I set foot in Singapore at 1:30PM, a full three hours before Char and my friend Daryl were set to arrive. It was past lunchtime, I was starving, and the idea of walking around looking for holes-in-the-wall to eat in excited me. The sun was hot, the air was stuffy, and Singapore city was beautiful.
I climbed down the hill that our hotel was perched upon (I’m not kidding), walked ten minutes to have my dollars changed, and took a few more steps down to find exactly what I was looking for.
I have loved Hainanese Chicken Rice since I was a child, and was delighted to find that the world-famous Wee Nam Kee opened a branch at nearby Alabang Town Center early this year. Wee Nam Kee had expanded to a worldwide franchise, having started as a small joint in Singapore.
Their chicken rice was delicious. However, as with any mega-expanded former-hole-in-the-wall, there were few things lacking in the way of… authenticity. Of course, I admit that it must be difficult to maintain a genuine Chicken Rice place atmosphere inside a shopping mall in the middle of the city metro. But it was the little things that I missed, like having a bottle of HOISIN sauce alongside the ginger and chili, instead of the more popular soy sauce.
Needless to say, one of my “missions” upon traveling to Singapore was to find a place similar to what Wee Nam Kee used to be: a hot, busy, hole-in-the-wall Hainanese Chicken Rice place.
So I climbed down from our little mountain and walked and walked and walked until that fateful moment that I found Sing Ho Hainan.
The smell of chicken rice permeated through the open air. Waitresses in orange were busy running around taking and delivering orders. And on the table was a jar of ginger, a tub of chili, and… HOISIN sauce in a squirt bottle. No Kikkoman in sight.
It was about as authentic as any Chicken Rice place I’ve ever seen.
I ordered their basic chicken rice meal, which included a choice of white or roasted chicken, a cup of chicken rice, wanton soup, and some vegetables.
The chicken appeared as if there was a lot left to be desired. Specifically, the skin. It was meat from the breast, with only a tiny sliver of skin over the first three slices. If I hadn’t held off on judging the place, I would have been disappointed.
Until I took a bite. And another. And another, with more ginger, some chili, and hoisin. And a spoonful of rice. And another bite, another spoonful, more chili, another spoonful, another bite.
I have had Chicken Rice my entire life, but I think I had just had the best in the world.

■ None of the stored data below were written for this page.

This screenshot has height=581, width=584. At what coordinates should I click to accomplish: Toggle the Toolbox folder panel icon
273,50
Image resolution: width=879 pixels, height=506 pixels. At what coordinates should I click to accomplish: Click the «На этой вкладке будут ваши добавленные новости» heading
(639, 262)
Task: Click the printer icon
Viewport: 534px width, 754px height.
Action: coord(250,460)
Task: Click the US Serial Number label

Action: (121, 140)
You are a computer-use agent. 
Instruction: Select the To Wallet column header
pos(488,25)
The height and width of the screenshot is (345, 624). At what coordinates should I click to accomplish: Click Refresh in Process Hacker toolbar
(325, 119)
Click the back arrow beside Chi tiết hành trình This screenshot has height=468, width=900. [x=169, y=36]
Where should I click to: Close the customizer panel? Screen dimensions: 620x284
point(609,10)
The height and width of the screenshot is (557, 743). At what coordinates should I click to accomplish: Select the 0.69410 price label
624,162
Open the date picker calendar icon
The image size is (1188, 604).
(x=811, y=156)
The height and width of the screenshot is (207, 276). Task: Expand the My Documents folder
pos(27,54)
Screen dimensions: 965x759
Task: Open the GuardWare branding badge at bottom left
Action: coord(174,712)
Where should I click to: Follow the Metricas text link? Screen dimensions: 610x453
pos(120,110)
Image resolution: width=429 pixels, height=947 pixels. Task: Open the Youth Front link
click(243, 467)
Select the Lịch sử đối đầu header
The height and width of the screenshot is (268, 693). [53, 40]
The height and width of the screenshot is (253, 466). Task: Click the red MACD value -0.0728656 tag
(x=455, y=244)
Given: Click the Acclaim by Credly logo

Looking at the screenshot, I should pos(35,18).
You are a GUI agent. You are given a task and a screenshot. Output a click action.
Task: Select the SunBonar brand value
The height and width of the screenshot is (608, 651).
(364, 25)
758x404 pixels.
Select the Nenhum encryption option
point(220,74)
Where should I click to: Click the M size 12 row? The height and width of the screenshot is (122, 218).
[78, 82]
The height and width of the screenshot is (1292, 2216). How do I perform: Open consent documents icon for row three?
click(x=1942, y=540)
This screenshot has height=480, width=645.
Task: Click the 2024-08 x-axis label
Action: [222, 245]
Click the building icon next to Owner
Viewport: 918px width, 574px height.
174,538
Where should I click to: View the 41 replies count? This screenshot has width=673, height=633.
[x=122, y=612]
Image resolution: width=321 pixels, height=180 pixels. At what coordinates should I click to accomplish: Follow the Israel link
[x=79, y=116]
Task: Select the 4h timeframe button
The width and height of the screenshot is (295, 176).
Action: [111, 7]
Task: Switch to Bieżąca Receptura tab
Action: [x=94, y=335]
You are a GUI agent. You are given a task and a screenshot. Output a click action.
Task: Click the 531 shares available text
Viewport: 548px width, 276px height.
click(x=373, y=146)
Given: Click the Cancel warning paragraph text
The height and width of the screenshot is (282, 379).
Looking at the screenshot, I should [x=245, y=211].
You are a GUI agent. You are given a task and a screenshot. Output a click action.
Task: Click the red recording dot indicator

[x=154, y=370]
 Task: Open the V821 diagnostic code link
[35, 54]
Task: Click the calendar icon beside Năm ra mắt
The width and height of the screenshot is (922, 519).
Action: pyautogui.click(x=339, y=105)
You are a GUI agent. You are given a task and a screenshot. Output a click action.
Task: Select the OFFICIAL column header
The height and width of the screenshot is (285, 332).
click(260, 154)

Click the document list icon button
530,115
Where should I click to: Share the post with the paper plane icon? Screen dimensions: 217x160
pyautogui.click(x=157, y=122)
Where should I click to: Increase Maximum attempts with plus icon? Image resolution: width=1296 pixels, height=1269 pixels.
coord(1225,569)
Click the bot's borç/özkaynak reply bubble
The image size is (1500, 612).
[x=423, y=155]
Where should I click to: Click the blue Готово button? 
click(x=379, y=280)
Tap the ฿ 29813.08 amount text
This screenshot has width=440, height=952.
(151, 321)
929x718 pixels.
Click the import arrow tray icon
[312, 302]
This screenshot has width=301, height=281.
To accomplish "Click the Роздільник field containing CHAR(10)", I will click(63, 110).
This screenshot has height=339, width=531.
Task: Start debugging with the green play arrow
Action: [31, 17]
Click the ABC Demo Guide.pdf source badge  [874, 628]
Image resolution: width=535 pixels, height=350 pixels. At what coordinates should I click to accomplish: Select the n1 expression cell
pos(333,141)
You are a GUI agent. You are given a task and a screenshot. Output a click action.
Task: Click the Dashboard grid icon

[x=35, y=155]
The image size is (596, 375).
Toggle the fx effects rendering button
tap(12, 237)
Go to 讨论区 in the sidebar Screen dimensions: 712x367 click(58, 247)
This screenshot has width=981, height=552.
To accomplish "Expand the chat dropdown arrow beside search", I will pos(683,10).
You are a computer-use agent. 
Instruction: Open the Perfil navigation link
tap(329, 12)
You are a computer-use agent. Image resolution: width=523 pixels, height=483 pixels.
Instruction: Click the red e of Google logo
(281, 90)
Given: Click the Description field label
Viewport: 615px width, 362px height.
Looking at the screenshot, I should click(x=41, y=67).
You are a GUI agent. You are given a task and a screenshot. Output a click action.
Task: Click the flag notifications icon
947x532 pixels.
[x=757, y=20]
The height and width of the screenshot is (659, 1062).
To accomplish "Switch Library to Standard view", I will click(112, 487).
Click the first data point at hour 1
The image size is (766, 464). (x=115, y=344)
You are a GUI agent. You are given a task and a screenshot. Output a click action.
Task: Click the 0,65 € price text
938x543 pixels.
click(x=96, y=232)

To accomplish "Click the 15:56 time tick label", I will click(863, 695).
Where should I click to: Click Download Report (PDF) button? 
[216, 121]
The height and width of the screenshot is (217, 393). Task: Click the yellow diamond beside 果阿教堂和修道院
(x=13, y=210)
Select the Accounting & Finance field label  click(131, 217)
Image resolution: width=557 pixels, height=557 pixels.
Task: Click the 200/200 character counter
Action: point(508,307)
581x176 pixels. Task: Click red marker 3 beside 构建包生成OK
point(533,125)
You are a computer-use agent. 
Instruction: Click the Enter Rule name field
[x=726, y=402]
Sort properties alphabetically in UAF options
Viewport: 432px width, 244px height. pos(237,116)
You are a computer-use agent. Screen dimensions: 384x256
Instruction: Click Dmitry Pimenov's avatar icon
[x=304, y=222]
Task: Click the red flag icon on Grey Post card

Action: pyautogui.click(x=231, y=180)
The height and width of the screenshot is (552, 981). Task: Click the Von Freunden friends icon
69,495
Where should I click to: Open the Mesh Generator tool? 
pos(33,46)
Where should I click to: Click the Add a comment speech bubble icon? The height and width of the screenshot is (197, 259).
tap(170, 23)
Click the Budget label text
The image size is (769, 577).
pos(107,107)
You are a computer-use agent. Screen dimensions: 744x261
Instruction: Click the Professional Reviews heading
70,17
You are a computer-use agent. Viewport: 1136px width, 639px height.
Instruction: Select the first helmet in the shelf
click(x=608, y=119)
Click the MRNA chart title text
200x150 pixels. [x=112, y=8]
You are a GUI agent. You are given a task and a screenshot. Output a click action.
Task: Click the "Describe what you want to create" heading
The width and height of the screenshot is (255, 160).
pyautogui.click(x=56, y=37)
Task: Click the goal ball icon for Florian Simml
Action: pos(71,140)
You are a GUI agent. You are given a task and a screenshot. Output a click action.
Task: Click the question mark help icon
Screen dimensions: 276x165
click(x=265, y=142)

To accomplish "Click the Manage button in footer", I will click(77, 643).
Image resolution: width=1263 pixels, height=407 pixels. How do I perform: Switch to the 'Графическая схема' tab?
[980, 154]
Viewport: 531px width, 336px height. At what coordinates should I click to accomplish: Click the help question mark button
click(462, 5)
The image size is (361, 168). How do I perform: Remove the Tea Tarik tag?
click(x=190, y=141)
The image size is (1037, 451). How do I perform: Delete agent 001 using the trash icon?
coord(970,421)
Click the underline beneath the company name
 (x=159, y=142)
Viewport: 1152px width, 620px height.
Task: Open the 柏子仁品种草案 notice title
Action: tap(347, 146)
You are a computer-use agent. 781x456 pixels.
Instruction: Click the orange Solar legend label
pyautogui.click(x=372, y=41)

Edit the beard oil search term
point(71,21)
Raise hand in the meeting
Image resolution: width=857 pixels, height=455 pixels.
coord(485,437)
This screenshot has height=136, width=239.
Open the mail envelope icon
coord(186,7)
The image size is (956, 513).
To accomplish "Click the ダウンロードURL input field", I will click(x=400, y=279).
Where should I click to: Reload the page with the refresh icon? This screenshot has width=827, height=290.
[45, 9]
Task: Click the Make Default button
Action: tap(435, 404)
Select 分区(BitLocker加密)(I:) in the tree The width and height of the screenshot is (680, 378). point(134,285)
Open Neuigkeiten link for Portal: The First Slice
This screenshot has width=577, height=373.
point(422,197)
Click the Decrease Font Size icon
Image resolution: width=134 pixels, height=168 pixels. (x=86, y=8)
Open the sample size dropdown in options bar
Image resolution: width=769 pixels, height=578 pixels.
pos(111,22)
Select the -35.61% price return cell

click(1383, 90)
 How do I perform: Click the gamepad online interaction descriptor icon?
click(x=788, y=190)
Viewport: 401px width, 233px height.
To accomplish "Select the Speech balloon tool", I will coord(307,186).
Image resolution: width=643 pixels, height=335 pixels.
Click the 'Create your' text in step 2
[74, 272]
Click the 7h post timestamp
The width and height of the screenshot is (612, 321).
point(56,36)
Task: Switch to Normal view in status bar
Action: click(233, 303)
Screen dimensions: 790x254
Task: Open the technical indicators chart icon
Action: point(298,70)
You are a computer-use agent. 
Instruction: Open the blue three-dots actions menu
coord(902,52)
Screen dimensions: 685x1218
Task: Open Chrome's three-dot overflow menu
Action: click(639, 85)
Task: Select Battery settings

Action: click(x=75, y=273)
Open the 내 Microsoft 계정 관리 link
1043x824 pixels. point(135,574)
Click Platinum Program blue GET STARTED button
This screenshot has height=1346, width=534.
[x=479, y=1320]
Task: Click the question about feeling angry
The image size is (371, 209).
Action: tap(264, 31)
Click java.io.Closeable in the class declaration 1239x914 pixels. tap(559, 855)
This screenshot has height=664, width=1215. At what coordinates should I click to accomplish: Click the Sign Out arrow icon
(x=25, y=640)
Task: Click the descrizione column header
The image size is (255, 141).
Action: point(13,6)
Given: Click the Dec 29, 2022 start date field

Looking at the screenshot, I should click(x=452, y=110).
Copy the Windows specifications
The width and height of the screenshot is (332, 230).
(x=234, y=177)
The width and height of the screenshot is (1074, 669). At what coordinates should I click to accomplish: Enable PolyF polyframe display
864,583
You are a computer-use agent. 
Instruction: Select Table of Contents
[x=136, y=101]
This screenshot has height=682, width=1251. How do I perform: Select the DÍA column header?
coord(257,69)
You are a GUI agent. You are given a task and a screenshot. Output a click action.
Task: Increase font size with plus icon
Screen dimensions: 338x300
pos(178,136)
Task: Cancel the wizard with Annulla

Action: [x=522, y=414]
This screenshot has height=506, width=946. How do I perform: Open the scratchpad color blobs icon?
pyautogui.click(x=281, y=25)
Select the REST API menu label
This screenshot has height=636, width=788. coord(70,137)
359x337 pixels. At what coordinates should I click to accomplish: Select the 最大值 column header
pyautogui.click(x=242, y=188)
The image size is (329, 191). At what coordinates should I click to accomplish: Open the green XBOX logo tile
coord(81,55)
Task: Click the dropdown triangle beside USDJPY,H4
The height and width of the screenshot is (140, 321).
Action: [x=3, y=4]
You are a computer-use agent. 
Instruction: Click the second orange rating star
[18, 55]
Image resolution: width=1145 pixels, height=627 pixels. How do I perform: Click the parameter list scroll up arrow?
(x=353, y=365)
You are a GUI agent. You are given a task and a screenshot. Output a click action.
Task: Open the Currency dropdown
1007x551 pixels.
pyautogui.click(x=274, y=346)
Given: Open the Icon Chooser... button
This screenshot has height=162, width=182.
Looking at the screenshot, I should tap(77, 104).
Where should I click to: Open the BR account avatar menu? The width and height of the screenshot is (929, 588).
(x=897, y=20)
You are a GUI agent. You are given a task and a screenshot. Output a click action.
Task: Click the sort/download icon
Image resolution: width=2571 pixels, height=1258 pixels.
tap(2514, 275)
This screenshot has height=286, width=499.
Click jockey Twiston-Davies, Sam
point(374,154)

The white meat of the chicken was so tasty, it matched the best hainanese-cooked chicken thighs I’ve had. The hoisin sauce, mixed with chili and a lot of ginger, was divine. And the rice (the rice!) was… perfect.
I wolfed all of this down in less than ten minutes, and I was hungry for more. I ordered some more rice, a serving of white chicken, and… hainanese-cooked chicken liver.
At this point, I think, my brain exploded. If the pleasure center of my brain had pants, they would be wet. With sheer delight.
The almost-bitter umami overload of the liver served as an extremely seductive foreground to the flavors of the chicken breast. It was difficult to have more than a small piece with each bite–the ginger infused-liver flavor was so powerful, so packed in volume with its flavor. A small piece of liver, with a slice of chicken, covered in ginger, chili, and hoisin, on a spoonful-bed of rice, was enough to make me roll my eyes to the back of my head.
It was that good. And it was only my first meal in Singapore.